Re: [PATCH] mm:zswap: fix zswap entry reclamation failure in two scenarios

From: Nhat Pham
Date: Mon Nov 13 2023 - 10:12:16 EST


On Mon, Nov 13, 2023 at 8:06 AM Zhongkun He
<hezhongkun.hzk@xxxxxxxxxxxxx> wrote:
>
> I recently found two scenarios where zswap entry could not be
> released, which will cause shrink_worker and active recycling
> to fail.
> 1)The swap entry has been freed, but cached in swap_slots_cache,
> no swap cache and swapcount=0.
> 2)When the option zswap_exclusive_loads_enabled disabled and
> zswap_load completed(page in swap_cache and swapcount = 0).
>
> The above two cases need to be determined by swapcount=0,
> fix it.
>
> Signed-off-by: Zhongkun He <hezhongkun.hzk@xxxxxxxxxxxxx>
> ---
> mm/zswap.c | 35 +++++++++++++++++++++++++----------
> 1 file changed, 25 insertions(+), 10 deletions(-)
>
> diff --git a/mm/zswap.c b/mm/zswap.c
> index 74411dfdad92..db95491bcdd5 100644
> --- a/mm/zswap.c
> +++ b/mm/zswap.c
> @@ -1063,11 +1063,12 @@ static int zswap_writeback_entry(struct zswap_entry *entry,
> struct mempolicy *mpol;
> struct scatterlist input, output;
> struct crypto_acomp_ctx *acomp_ctx;
> + struct swap_info_struct *si;
> struct zpool *pool = zswap_find_zpool(entry);
> bool page_was_allocated;
> u8 *src, *tmp = NULL;
> unsigned int dlen;
> - int ret;
> + int ret = 0;
> struct writeback_control wbc = {
> .sync_mode = WB_SYNC_NONE,
> };
> @@ -1082,16 +1083,30 @@ static int zswap_writeback_entry(struct zswap_entry *entry,
> mpol = get_task_policy(current);
> page = __read_swap_cache_async(swpentry, GFP_KERNEL, mpol,
> NO_INTERLEAVE_INDEX, &page_was_allocated);
> - if (!page) {
> + if (!page)
> ret = -ENOMEM;
> - goto fail;
> - }
> -
> - /* Found an existing page, we raced with load/swapin */
> - if (!page_was_allocated) {
> + else if (!page_was_allocated) {
> + /* Found an existing page, we raced with load/swapin */
> put_page(page);
> ret = -EEXIST;
> - goto fail;
> + }
> +
> + if (ret) {
> + si = get_swap_device(swpentry);
> + if (!si)
> + goto out;
> +
> + /* Two cases to directly release zswap_entry.
> + * 1) -ENOMEM,if the swpentry has been freed, but cached in
> + * swap_slots_cache(no page and swapcount = 0).
> + * 2) -EEXIST, option zswap_exclusive_loads_enabled disabled and
> + * zswap_load completed(page in swap_cache and swapcount = 0).
> + */

These two cases should not count as "successful writeback" right?

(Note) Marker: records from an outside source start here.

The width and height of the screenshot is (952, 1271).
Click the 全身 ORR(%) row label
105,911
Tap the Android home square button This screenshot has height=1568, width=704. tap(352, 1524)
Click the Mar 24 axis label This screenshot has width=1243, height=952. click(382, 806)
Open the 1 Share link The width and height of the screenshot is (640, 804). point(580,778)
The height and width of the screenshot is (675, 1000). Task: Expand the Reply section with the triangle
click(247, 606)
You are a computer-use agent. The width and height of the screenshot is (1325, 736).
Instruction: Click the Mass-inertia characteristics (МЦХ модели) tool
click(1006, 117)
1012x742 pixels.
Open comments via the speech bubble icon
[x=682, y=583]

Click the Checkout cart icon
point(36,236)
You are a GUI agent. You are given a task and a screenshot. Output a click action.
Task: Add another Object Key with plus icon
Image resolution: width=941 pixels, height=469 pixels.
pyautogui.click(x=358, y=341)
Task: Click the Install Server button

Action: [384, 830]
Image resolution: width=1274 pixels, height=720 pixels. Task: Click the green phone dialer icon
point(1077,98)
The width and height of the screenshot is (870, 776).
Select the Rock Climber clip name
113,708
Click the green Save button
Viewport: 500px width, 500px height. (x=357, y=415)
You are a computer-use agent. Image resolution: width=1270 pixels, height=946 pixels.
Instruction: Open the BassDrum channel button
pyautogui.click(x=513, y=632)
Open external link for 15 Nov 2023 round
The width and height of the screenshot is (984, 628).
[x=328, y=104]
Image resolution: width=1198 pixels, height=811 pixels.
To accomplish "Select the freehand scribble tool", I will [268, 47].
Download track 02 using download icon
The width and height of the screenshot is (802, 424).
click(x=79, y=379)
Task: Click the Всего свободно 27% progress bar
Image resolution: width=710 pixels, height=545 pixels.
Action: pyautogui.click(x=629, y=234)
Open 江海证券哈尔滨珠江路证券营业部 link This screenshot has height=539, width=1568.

I'm slightly biased of course, since my zswap shrinker depends on this
as one of the potential signals for over-shrinking - but that aside, I think
that this constitutes a failed writeback (i.e should not increment writeback
counter, and the limit-based reclaim should try again etc.). If anything,
it will make it incredibly confusing for users.

For instance, we were trying to estimate the number of zswap store
fails by subtracting the writeback count from the overall pswpout, and
this could throw us off by inflating the writeback count, and deflating
the zswap store failure count as a result.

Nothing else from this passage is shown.